Consigne A
D'après le texte sur la loi Evin, quel jour le projet de loi de modernisation du système de santé a-t-il été définitivement adopté ?

Texte à lire
* * * * * * * * *

Le projet de loi de modernisation du système de santé, qui modifie la loi Evin, a été définitivement adopté le jeudi 17 décembre. L'article 4 ter (devenu l'article 13) qui précise ce qui n'est pas de la communication publicitaire est donc définitif. 

« Art. L. 3323-3-1. – Ne sont pas considérés comme une publicité ou une propagande, au sens du présent chapitre, les contenus, images, représentations, descriptions, commentaires ou références relatifs à une région de production, à une toponymie, à une référence ou à une indication géographique, à un terroir, à un itinéraire, à une zone de production, au savoir-faire, à l’histoire ou au patrimoine culturel, gastronomique ou paysager liés à une boisson alcoolique disposant d’une identification de la qualité ou de l’origine ou protégée au titre de l’article L. 665-6 du code rural et de la pêche maritime. »

Je suis à votre disposition pour faire une étude précise et détaillée des conséquences opérationnelles de ce texte ainsi que des autres modifications apportées à la loi Evin.

La prochaine et dernière étape de ce marathon, c'est l'examen par le Conseil constitutionnel. A suivre donc mais sans grand risque de suppression.

 

L'adoption définitive du projet de loi a donné lieu à une ultime passe d'arme entre les tenants d'un maintien de la loi Evin et les députés favorables à son évolution.

Pour la bonne bouche, je vous propose de lire ces échanges qui sont une nouvelle fois l'occasion de montrer du doigt la responsabilité des producteurs de boissons alcoolisés dans l'alcoolisation de la population, et de prédire un déferlement publicitaire.

Extrait du compte rendu de la première séance du jeudi 17 décembre

Mme Catherine Lemorton, présidente de la commission des affaires sociales. Je voudrais revenir une dernière fois sur l’article 4 ter, relatif à la loi Évin, et répondre à un collègue de mon groupe qui m’a traitée, par mail, « d’intégriste anti-vin ». C’est un mot pour le moins indélicat dans la période actuelle. Je ne suis pas une « intégriste anti-vin », et encore moins quelqu’un qui soutiendrait l’alcool mondain. Cela n’a pas de sens.

M. Éric Woerth. L’alcool mondain ?

M. Laurent Wauquiez. On vous demande simplement de défendre la viticulture !

M. le président. La parole est à Mme Lemorton et à elle seule.

Mme Catherine Lemorton, présidente de la commission des affaires sociales. Je voudrais remercier Mme la ministre d’avoir soutenu quelques-uns d’entre nous pour revenir à l’écriture de la loi Évin.

* * * * * * * * *

Enregistrements de texte et de pointage d'éléments:
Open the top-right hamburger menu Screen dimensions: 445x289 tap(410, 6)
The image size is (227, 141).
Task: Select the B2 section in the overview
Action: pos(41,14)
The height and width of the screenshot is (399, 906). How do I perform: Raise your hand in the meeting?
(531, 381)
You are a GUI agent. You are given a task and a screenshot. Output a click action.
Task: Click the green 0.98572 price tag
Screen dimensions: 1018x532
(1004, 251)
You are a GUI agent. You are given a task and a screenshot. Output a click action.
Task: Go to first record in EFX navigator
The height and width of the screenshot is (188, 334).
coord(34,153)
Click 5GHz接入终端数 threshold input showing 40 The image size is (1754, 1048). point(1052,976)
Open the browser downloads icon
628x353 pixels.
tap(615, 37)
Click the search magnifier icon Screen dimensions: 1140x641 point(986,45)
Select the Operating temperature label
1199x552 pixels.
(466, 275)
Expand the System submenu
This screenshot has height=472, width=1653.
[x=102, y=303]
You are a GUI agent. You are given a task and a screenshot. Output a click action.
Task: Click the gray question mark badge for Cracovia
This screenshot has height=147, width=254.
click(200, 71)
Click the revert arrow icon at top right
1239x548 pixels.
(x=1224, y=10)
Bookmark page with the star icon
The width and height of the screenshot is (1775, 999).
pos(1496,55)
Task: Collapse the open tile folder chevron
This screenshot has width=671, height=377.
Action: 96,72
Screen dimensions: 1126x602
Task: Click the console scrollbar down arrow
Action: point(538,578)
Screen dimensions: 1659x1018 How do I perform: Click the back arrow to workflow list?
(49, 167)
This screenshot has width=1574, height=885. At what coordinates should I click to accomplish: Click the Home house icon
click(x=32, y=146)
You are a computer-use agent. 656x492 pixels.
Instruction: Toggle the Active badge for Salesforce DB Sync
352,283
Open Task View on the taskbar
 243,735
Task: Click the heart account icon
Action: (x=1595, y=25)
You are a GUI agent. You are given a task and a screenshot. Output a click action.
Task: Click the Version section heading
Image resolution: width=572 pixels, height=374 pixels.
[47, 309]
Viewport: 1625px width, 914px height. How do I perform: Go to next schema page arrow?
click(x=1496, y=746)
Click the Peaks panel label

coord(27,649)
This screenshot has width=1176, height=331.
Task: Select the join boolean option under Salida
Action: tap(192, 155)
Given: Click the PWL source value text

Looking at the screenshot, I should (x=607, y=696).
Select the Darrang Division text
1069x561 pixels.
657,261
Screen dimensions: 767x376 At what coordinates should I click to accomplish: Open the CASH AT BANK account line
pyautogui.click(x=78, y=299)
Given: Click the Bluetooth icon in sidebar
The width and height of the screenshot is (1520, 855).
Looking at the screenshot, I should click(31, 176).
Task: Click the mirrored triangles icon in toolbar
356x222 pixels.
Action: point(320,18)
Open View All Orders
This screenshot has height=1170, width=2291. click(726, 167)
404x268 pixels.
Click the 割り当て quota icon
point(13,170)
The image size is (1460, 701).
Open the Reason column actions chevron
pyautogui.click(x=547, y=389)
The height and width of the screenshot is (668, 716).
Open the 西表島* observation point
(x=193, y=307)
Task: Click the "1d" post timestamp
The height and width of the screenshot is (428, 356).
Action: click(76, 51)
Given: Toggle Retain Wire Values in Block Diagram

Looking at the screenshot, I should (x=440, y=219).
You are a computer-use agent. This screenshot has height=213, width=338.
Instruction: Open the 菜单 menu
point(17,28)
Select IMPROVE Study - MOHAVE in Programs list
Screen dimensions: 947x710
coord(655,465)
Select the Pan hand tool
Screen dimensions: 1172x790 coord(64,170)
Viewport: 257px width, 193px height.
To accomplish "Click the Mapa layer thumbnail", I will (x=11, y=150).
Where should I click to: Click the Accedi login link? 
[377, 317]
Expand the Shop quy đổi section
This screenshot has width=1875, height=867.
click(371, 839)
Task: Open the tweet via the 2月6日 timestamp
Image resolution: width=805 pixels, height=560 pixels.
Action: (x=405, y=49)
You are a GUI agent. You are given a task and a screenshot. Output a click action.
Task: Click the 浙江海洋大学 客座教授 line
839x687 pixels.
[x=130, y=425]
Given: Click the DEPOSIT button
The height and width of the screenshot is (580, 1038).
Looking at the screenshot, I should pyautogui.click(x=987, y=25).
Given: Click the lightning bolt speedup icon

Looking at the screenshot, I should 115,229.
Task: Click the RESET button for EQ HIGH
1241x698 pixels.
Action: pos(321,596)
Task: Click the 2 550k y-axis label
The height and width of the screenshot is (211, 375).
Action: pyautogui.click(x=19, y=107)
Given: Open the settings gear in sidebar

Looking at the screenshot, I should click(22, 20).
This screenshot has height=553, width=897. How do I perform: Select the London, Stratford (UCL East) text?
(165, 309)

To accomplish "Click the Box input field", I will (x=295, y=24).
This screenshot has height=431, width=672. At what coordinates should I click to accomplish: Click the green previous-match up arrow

* * * * * * * * *

Consigne B
Dans les enregistrements, mettez à jour le passage allant de la ligne contenant « Given: Toggle Retain » jusqu'à celle contenant « Looking at the screenshot, I should (x=440, y=219). » en remplaçant « Block Diagram » par « Front Panel », sans autre modification. Ne redonnez que ces lignes.

Réponse complète A
Le jeudi 17 décembre.

Réponse complète B
Given: Toggle Retain Wire Values in Front Panel

Looking at the screenshot, I should (x=440, y=219).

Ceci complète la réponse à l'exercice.